~ Le Viêt Nam, aujourd'hui. ~
The Vietnam News

[Year 1997]
[Year 1998]
[Year 1999]
[Year 2000]
[Year 2001]

Only 5 companies listed on Vietnam bourse after half year

HANOI - With only five companies listed so far, Vietnam's first stock exchange is flagging on its way to be a leader for market economy reform in the still mostly state-controlled economy. Analysts attribute the minimal listings on the Ho Chi Minh City Stock Exchange Center to a lack of stock market experts as well as the extremely slow pace of state-run enterprises moving to become stock companies under the still heavily socialized economy.

The bourse started July 28, 2000, with four companies listed, and only one more has joined since, in mid-December, despite repeated ''love calls'' to prospective listers, according to bourse officials. Although stock prices for the companies now traded are up 2.5-3 times from the time of the listing, the rise is mainly due to a surfeit of funds and only a small number of companies, they said. Daily turnover is around 3.2-3.9 billion dong ($200,000-$240,000), with an average 70,000 shares changing hands. ''It is still very, very far away from the real function of a stock market, which is a forum for private companies to collect funds needed,'' one foreign financial source said. The Vietnamese government aims at changing 2,500 state-run enterprises into stock companies by 2005 to expedite market-oriented economic reforms.

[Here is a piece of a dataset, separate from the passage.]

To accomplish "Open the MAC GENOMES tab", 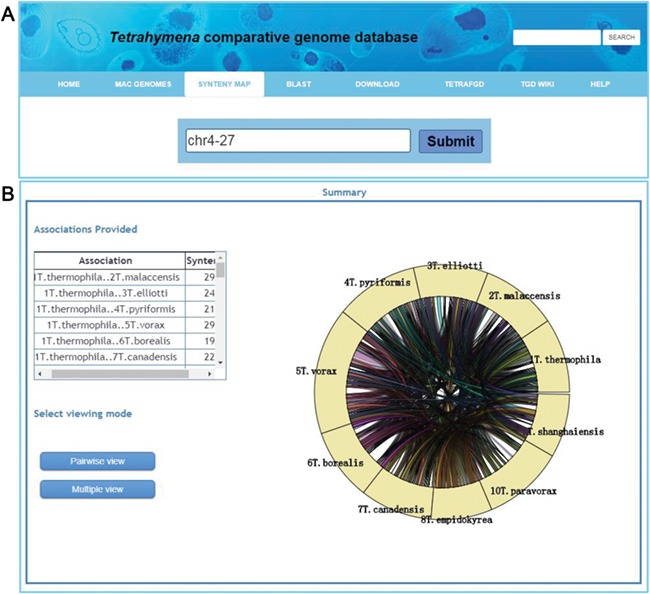I will 142,84.
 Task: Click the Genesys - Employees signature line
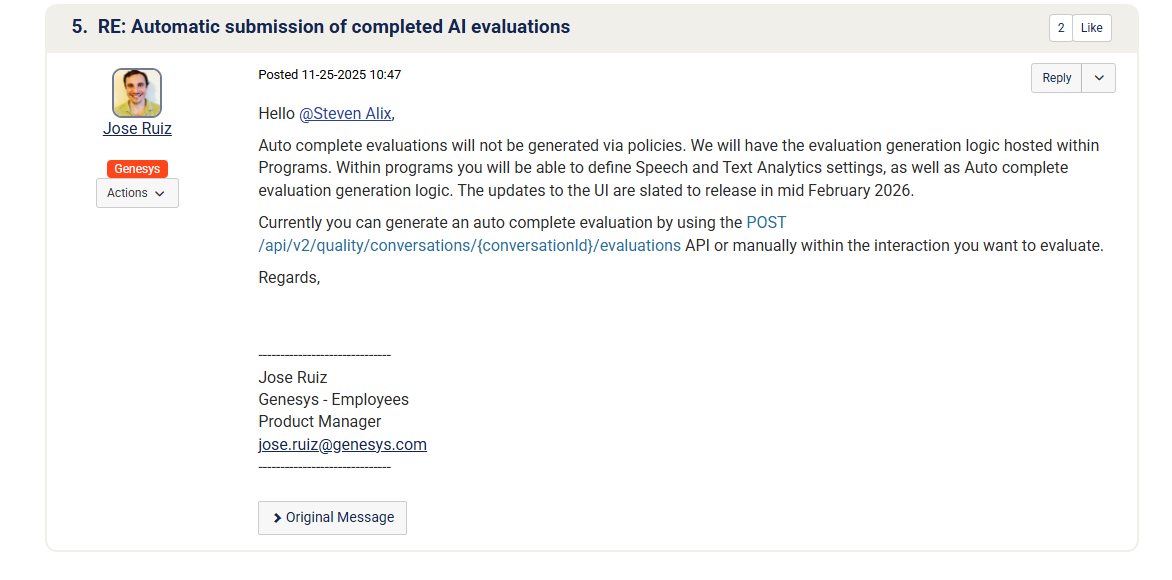333,399
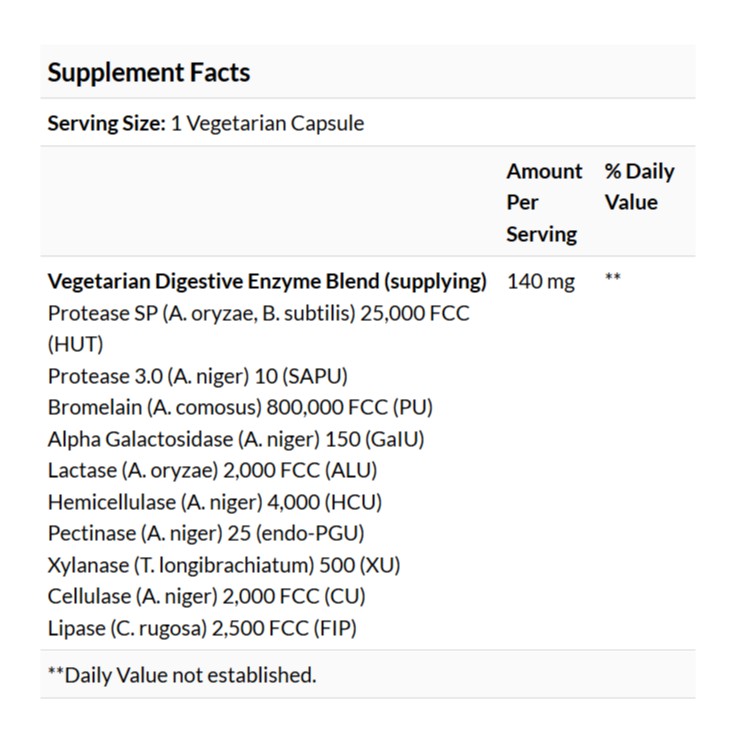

There were 5,800 state-run companies in 1998 before the program started and only about 370 were privatized through the end of 1999 and just 135 of a targeted 1,000 made the leap last year, according to the Ministry of Finance. Most of the targeted companies for last year were operating in the red, bogged down in debt repayments and slashing payrolls, the ministry officials said.

Kyodo News - January 18, 2001.


Vietnam to allow employment of foreign brokers

HANOI - Vietnam's State Securities Commission, or SSC, has issued a regulation that allows foreign nationals holding an overseas trading license to work as brokers in Vietnam provided they meet certain conditions. According to an SSC official, foreign license holders must have government permission to work in Vietnam, and obtain a certificate from the market watchdog confirming that they understand Vietnam's stock trading laws. If they meet these criteria, they will be granted a three-year renewable trading license, he said.

But he noted that foreign nationals will only be permitted to trade on behalf of foreign or Vietnamese-foreign joint venture brokerages. To date, foreign brokerages don't trade directly in Vietnam's fledgling stock market, and no joint venture brokerages have been established. Vietnam opened its first postwar stock market in July 2000; five listed companies trade on the exchange, as well as three government bonds and one bank bond. To date, the government has licensed seven domestic brokerage firms.

By Catherine McKinley - Dow Jones - January 18, 2001.